Cientos de agrónomos y otros científicos mexicanos, así como organizaciones de campesinos, agricultores y consumidores, han expresado su oposición a la siembra de transgénicos, pero la administración de Felipe Calderón, que terminará este primero de diciembre, no tiene nada que perder en su recta final y se espera que acceda a las solicitudes de las empresas.

Si se autorizan las siembras, los agricultores del maíz podrían encontrarse “violando” las patentes sobre maíz transgénico sin saberlo, es decir, sus parcelas podrían contaminarse inadvertidamente y Monsanto podrá acusarlos de “usar genes patentados” sin pagar por ellos, obligándolos a compensar a los dueños de las patentes, como ya ha ocurrido en cientos de casos en Estados Unidos y Canadá.

“Sería una injusticia monumental para los creadores del maíz, —uno de los alimentos primordiales de la humanidad— que les obligaran a pagar regalías a corporaciones trasnacionales, que son explotadoras de ese conocimiento ancestral”, dijo Silvia Ribeiro, directora para América Latina del Grupo ETC.

En 1999, la Comisión Nacional de Bioseguridad Agrícola de México estableció una moratoria sobre las pruebas de maíz y su siembra comercial debido a la situación única de México como centro de origen y diversidad genética del maíz.

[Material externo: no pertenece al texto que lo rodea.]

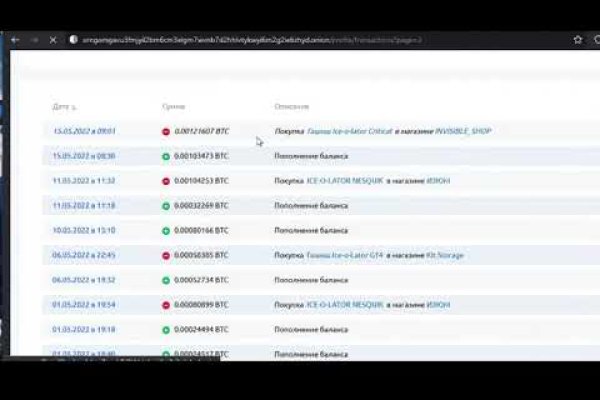
Task: Bookmark this page with the star icon
Action: [x=577, y=40]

El gobierno de Calderón rompió arbitrariamente la moratoria en 2009 aunque las condiciones que la motivaron prevalecen. Desde entonces la nueva comisión (CIBIOGEM) ha autorizado 177 pruebas de maíz transgénico a cuatro empresas trasnacionales (Dow Agrosciences, DuPont, Monsanto y Syngenta). Las pruebas en campo han sido criticadas por su falta de rigor en bioseguridad, pues ni siquiera cumplen con lo estipulado por la débil ley de bioseguridad de México.

Silvia Ribeiro argumenta: “Las consultas públicas han sido una farsa, puesto que las pruebas fueron autorizadas sin tomar en cuenta las críticas fundamentadas, incluso aunque representaran la mayoría de los comentarios enviados. Muchas de las críticas y comentarios las hicieron conocidos agrónomos y otros científicos. Como si no bastara, los resultados de las pruebas se han mantenido en secreto, pero se usan como justificación para permitir la siembra comercial.”

DESPUÉS de su visita oficial a México en 2011, el Relator Especial de Naciones Unidas para el Derecho a la Alimentación, Olivier de Schutter, recomendó al gobierno mexicano reinstalar la moratoria, tanto por su impacto sobre la biodiversidad como sobre los Derechos de los Agricultores.[8] El gobierno mexicano ignoró la recomendación.

Ana de Ita del CECCAM señala que el área para la cual se solicitaron permisos en los estados de Sinaloa y Tamaulipas, en el norte de México, excede la superficie actualmente sembrada con maíz de riego. “Al parecer las compañías están planeando usar toda el área destinada al maíz y a otros cultivos. Esto es ofensivo, no hay razón para que México arriesgue su historia y su biodiversidad con el maíz transgénico. México produce maíz suficiente para cubrir las necesidades de todo el consumo humano, con excedentes, y podría producir mucho más si hubiera apoyo a los campesinos y productores de pequeña escala, sin entregar su soberanía alimentaria a las compañías trasnacionales.”

El maíz es central a las culturas, las economías y el sustento de la población mexicana, pues la mayoría se alimenta de maíz en diferentes formas todos los días. La cantidad que los mexicanos ingieren excede con mucho el promedio de consumo individual de la mayoría de los demás países (en México, 115 kilos por persona por año). 85% de los productores mexicanos de maíz son campesinos y agricultores en pequeña escala, con parcelas menores a 5 hectáreas. Esos productores proveen más de la mitad de la alimentación de la población, especialmente la alimentación de los pobres. Al mismo tiempo, cuidan la diversidad genética del cultivo y la enriquecen debido a la forma descentralizada en la que siembran el maíz —cultivando muchas variedades diferentes, adaptándolas a las condiciones locales y junto con varios otros cultivos y especies silvestres. En 2009, la Red en Defensa del Maíz,[9] junto con La Vía Campesina América del Norte enviaron una carta abierta firmada por cientos de organizaciones e individuos a la FAO y al CDB, pidiéndoles que tomaran acciones para evitar la contaminación de maíz transgénico en México, su centro de origen.[10] Los entonces directores de ambas organizaciones internacionales soslayaron la petición, aunque ambas instituciones tienen el mandato de proteger los centros de origen y diversidad de los cultivos. [11] Ahora, exigimos a los nuevos directores de la FAO y del CDB a tomar acciones inmediatas para proteger el centro de origen y diversidad del maíz.